閑話 前世で願った想い(リーンベルサイド)

 わたしの名前はみずず……『剣岳 美鈴』、よんさい。

 今日ねーお友達と公園に遊びに行ったの。

 そしたらね~ベビーカーを押した二人のお母さんたちが来たんだ。

 わたし、ちょっと気になって聞いてみたら、二人のお母さんたちが教えてくれたんだ~。


「ねーねー、お名前なんていうの?」

「この子がね~ユメジ君って言うのよ」

「この子がアマネちゃん。よろしくね~」


 ベビーカーでスヤスヤ眠っている子がユメジ君。

 元気に手を伸ばしている子がアマネちゃん。

 その二人の赤ちゃんに私は元気よくご挨拶したんだ。


「ひさしぶりだね!!」


                *                


 私の名はリーンベル、見知った者は『ベル』と呼ぶ事が多いが、由来も何も知る事は無くそして興味も無かった。

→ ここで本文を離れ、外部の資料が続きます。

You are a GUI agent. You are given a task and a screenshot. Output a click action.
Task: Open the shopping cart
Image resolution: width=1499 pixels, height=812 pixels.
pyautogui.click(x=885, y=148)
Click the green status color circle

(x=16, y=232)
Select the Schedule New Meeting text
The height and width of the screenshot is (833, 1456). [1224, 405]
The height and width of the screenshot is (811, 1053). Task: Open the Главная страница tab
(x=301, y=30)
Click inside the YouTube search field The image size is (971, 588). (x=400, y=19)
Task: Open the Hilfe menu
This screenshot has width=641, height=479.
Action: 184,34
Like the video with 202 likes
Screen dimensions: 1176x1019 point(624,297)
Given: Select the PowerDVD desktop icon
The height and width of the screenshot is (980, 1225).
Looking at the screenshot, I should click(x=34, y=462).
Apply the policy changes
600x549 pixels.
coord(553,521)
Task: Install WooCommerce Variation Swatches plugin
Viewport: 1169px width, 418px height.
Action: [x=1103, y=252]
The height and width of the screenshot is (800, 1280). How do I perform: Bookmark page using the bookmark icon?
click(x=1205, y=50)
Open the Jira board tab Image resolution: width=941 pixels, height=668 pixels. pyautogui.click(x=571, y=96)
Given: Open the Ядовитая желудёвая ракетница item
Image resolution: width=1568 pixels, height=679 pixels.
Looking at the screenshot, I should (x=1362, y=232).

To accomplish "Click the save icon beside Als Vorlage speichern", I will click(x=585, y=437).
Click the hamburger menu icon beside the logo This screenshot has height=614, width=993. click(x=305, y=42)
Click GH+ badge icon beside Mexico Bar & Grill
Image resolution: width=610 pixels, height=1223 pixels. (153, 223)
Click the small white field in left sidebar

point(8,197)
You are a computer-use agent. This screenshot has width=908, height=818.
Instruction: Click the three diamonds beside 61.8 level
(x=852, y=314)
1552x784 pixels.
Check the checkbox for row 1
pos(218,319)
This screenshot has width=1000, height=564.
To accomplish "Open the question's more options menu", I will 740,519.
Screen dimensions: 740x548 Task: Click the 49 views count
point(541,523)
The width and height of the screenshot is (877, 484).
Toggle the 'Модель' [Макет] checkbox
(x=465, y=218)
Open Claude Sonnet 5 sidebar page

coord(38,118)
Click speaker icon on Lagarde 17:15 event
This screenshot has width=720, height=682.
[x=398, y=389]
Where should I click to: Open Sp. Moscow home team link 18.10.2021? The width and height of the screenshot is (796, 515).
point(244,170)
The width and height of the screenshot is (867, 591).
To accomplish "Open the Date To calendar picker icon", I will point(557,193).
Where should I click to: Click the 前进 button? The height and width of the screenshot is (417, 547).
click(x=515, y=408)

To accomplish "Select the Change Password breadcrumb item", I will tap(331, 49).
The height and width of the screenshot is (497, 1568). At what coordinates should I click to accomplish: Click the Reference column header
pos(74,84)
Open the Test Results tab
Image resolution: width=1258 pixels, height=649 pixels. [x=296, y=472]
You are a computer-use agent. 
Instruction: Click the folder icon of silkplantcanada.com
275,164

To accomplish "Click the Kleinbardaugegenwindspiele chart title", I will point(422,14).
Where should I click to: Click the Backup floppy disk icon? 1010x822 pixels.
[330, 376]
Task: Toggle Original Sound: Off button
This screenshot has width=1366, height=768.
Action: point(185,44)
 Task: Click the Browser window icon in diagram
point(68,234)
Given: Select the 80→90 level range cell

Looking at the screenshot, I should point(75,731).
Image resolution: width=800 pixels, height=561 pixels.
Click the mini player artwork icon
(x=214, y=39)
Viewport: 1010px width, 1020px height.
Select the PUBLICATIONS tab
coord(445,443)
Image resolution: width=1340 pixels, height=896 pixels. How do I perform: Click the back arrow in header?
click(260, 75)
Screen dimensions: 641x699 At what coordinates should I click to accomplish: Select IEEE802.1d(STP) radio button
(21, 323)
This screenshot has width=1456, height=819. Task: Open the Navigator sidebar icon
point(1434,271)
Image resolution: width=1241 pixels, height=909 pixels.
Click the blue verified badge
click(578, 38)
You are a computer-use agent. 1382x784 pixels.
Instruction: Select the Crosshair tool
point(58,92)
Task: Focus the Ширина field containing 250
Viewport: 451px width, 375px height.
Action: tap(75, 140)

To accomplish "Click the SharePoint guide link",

 戦災孤児であった私にとって必要だったのは単純に生きる為の力だけであって、名前など自分を表す記号にしか過ぎなかったのだから。


 冒険者という職業だって選んだ生き方、と言うよりもそれしか選ぶ事が出来なかったという方が正しい。

 身寄りも無く、金もコネも無い……そんな私が出来る職業何て限られていたから……。

 これで何もなければ奴隷として落とされていたか、路地裏で野垂れ死んでいたのかもしれないけど、幸か不幸か私には『聖魔法』を使う能力が備わっていた。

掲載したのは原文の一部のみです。